Another parent checks in with her children before the end of the day to assess their level of tension:

“ I call home in the afternoon, after school, and I can get a sense of how things have gone, what the noise level is, and whether they’re fighting.”

Her response depends on how her own day has gone:

“When I have the energy, I can engage and set up something. When I don’t have the energy, when I’m physically exhausted it’s harder. Sometimes I can think of something for them to do that I don’t have to be involved in.”

Knowing what to expect helps her prepare.

If you have had “one of those days,” take care of yourself if you can and be straight with your children about it.

On tough days, some mothers and fathers often say they walk in the door and head for a quiet room, where they rest or compose themselves. Even 5 minutes alone can help.
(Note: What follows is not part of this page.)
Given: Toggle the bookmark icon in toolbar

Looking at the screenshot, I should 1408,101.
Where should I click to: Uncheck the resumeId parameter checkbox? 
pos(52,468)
When children are very young, you obviously need someone to supervise them while you take some time for yourself. Perhaps your child care provider or spouse can take care of the children for a few extra minutes while you shower and change, have a snack, open up the mail, or otherwise decompress behind closed doors.

It is important to be honest with your children, saying that you are tired, you need some time to recover, and when you’re in a better mood you can have a better time together. If children have waited for you for a long time, they may find this additional wait difficult so provide a realistic answer to how long you need “time out.” If it’s hard for them to gauge time, set a kitchen timer so they can watch the numbers. Some children think it is their fault that you’re upset or that you’re rejecting them, so it is important to dispel these feelings: “You didn’t do anything to upset me. I just had a tough day at work.”